## Input records
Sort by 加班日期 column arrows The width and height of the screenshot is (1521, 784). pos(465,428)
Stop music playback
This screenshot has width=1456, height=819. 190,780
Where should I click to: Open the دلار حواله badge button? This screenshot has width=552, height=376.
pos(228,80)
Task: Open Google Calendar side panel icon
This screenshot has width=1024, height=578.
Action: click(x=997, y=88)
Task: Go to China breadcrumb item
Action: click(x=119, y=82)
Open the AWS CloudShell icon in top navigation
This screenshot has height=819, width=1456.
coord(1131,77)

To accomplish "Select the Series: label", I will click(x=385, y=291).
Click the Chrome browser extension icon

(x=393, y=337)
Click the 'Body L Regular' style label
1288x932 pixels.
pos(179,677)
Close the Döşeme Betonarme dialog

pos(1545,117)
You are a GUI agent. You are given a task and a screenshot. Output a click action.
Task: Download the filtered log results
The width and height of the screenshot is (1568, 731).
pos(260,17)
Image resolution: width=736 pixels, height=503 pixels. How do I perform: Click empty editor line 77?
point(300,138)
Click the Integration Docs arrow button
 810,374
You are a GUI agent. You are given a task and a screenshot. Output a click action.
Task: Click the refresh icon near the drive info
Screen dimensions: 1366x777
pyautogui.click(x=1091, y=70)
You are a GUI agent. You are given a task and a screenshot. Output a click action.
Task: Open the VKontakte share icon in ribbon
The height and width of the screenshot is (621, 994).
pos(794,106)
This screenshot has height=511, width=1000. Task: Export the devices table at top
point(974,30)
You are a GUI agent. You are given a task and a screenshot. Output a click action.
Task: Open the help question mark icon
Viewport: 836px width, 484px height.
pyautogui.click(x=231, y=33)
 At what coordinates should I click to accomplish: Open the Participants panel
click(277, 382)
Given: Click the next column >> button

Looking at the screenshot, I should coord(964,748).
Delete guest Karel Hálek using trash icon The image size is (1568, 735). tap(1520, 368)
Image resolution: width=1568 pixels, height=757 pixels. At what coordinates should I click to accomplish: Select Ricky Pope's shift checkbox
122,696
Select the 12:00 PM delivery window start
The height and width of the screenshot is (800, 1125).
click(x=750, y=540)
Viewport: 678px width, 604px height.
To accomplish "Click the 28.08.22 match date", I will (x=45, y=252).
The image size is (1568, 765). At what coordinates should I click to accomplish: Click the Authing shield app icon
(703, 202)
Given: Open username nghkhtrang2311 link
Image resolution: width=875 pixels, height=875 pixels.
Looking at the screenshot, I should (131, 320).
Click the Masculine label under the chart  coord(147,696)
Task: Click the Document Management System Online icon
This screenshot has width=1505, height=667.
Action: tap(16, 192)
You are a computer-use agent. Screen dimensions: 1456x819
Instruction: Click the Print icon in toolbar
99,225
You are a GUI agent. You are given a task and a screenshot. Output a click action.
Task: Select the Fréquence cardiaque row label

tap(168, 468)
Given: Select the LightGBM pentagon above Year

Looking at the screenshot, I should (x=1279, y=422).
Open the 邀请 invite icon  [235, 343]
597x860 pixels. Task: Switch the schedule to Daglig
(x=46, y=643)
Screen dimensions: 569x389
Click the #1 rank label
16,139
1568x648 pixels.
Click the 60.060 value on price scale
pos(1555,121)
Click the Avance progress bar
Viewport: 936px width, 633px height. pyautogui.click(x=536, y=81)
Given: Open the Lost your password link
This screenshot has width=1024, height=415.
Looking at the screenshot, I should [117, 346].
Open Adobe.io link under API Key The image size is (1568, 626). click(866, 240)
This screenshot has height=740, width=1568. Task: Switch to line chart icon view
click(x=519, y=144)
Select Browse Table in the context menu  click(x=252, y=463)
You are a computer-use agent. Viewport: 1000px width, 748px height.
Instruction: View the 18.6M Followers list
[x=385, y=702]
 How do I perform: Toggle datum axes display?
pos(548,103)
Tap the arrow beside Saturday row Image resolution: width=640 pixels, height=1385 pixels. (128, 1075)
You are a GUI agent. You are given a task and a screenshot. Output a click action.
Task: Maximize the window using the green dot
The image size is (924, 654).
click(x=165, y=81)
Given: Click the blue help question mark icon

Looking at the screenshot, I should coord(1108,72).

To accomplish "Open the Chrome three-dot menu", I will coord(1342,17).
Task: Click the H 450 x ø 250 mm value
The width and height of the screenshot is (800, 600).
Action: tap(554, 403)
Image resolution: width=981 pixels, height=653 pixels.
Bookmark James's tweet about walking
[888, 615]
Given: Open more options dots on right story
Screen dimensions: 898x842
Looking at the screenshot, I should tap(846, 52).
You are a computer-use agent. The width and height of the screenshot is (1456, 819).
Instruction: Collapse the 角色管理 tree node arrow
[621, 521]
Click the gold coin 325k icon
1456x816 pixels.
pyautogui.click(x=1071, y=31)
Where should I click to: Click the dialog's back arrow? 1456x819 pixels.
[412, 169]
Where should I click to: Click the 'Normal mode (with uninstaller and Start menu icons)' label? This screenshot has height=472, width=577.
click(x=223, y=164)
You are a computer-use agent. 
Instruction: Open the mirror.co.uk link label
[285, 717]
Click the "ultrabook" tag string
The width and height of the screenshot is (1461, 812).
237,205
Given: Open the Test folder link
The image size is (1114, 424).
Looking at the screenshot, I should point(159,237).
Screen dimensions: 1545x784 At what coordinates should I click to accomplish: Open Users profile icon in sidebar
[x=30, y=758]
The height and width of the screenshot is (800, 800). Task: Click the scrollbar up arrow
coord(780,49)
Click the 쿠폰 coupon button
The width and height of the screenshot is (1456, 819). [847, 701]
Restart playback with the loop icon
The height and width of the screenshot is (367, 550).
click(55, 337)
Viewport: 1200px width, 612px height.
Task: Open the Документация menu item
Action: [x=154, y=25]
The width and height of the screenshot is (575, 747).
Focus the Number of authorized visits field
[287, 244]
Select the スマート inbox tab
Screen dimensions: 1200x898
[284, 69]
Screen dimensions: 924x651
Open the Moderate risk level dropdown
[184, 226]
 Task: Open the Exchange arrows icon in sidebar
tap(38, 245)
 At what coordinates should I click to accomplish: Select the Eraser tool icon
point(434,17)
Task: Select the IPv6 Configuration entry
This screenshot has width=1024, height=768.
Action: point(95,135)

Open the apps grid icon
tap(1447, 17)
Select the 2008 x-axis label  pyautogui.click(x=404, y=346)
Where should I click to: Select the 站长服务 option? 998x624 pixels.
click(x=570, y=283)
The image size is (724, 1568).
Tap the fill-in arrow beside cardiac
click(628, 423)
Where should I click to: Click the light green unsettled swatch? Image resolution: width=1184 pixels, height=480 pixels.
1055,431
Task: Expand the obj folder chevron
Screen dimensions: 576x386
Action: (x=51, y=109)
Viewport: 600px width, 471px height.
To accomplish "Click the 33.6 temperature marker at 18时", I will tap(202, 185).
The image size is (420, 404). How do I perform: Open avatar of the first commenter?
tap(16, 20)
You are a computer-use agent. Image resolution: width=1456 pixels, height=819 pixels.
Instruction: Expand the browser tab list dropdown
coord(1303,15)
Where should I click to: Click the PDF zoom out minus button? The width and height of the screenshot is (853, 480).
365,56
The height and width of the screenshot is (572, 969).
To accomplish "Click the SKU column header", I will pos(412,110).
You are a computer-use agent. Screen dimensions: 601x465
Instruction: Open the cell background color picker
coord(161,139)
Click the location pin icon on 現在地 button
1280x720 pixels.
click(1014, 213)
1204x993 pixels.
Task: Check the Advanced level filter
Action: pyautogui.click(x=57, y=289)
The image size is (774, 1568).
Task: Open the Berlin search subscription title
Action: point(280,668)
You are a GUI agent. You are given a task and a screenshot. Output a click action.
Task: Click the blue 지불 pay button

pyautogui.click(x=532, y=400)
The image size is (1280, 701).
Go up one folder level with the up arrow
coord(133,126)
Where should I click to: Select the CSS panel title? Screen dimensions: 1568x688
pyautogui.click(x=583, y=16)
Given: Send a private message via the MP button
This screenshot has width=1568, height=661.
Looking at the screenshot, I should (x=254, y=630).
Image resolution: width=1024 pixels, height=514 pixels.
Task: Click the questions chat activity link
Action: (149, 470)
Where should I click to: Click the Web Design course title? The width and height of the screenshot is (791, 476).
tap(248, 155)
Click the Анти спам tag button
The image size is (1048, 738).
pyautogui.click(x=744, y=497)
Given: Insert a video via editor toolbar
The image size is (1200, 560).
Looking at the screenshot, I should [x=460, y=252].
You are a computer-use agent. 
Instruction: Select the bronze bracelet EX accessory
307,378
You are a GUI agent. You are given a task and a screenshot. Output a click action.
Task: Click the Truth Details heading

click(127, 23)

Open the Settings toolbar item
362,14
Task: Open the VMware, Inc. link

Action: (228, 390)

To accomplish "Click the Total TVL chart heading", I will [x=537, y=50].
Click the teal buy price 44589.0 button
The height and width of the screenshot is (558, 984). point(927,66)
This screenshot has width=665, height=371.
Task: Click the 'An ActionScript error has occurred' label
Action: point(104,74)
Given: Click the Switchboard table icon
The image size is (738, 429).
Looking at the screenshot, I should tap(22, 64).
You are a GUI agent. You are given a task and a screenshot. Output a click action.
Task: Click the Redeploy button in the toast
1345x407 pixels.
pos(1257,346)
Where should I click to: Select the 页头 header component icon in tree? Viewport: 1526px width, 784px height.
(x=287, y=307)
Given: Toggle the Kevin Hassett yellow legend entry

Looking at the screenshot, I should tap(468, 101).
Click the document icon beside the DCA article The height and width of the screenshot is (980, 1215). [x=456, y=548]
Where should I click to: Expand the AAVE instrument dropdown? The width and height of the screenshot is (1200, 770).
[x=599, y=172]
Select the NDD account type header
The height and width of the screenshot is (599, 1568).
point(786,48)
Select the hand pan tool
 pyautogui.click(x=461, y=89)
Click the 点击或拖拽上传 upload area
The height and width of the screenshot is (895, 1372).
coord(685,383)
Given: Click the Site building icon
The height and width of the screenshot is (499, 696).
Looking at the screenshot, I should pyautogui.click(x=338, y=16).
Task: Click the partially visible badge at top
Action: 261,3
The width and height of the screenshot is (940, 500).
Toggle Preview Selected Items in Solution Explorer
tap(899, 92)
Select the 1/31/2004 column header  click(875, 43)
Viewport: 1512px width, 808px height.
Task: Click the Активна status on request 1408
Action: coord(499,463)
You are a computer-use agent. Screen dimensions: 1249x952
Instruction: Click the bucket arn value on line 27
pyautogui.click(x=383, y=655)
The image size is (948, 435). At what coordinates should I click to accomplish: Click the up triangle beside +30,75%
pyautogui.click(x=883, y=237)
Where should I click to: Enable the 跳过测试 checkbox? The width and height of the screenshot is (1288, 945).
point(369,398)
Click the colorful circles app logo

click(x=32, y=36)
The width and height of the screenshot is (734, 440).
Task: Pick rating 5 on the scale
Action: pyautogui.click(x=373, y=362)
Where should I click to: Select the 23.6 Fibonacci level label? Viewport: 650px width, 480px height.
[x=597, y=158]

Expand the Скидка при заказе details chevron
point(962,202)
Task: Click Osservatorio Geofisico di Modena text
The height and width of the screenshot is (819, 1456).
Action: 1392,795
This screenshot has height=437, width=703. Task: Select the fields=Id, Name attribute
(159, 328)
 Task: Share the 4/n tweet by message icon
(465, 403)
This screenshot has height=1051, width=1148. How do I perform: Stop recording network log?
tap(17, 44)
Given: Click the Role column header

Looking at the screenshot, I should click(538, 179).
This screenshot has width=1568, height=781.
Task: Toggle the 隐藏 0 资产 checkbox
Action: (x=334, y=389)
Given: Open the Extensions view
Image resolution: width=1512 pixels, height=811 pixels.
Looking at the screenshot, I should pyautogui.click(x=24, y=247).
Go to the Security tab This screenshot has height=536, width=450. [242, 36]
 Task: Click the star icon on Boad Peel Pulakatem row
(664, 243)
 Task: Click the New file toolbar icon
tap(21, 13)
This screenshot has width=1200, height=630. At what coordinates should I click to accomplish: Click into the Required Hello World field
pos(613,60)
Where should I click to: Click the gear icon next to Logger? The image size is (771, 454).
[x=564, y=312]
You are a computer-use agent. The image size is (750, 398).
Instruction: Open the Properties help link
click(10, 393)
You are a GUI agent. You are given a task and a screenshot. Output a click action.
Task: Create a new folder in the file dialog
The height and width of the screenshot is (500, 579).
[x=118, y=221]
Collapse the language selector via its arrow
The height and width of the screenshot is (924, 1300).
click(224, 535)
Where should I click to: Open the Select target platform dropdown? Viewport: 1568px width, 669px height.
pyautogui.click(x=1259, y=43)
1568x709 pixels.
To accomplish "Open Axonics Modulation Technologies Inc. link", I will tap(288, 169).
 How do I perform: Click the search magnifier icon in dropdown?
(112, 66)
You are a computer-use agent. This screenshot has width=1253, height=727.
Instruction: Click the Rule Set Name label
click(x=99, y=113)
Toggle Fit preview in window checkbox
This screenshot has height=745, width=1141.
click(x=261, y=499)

## Your task
Return the records above verbatim, starting at the line that contains "Select the NDD account type header" and ending at the line that contains "should pyautogui.click(x=24, y=247).", with both of those lines included.

## Exercise output
Select the NDD account type header
The height and width of the screenshot is (599, 1568).
point(786,48)
Select the hand pan tool
 pyautogui.click(x=461, y=89)
Click the 点击或拖拽上传 upload area
The height and width of the screenshot is (895, 1372).
coord(685,383)
Given: Click the Site building icon
The height and width of the screenshot is (499, 696).
Looking at the screenshot, I should pyautogui.click(x=338, y=16).
Task: Click the partially visible badge at top
Action: 261,3
The width and height of the screenshot is (940, 500).
Toggle Preview Selected Items in Solution Explorer
tap(899, 92)
Select the 1/31/2004 column header  click(875, 43)
Viewport: 1512px width, 808px height.
Task: Click the Активна status on request 1408
Action: coord(499,463)
You are a computer-use agent. Screen dimensions: 1249x952
Instruction: Click the bucket arn value on line 27
pyautogui.click(x=383, y=655)
The image size is (948, 435). At what coordinates should I click to accomplish: Click the up triangle beside +30,75%
pyautogui.click(x=883, y=237)
Where should I click to: Enable the 跳过测试 checkbox? The width and height of the screenshot is (1288, 945).
point(369,398)
Click the colorful circles app logo

click(x=32, y=36)
The width and height of the screenshot is (734, 440).
Task: Pick rating 5 on the scale
Action: pyautogui.click(x=373, y=362)
Where should I click to: Select the 23.6 Fibonacci level label? Viewport: 650px width, 480px height.
[x=597, y=158]

Expand the Скидка при заказе details chevron
point(962,202)
Task: Click Osservatorio Geofisico di Modena text
The height and width of the screenshot is (819, 1456).
Action: 1392,795
This screenshot has height=437, width=703. Task: Select the fields=Id, Name attribute
(159, 328)
 Task: Share the 4/n tweet by message icon
(465, 403)
This screenshot has height=1051, width=1148. How do I perform: Stop recording network log?
tap(17, 44)
Given: Click the Role column header

Looking at the screenshot, I should click(538, 179).
This screenshot has width=1568, height=781.
Task: Toggle the 隐藏 0 资产 checkbox
Action: (x=334, y=389)
Given: Open the Extensions view
Image resolution: width=1512 pixels, height=811 pixels.
Looking at the screenshot, I should pyautogui.click(x=24, y=247).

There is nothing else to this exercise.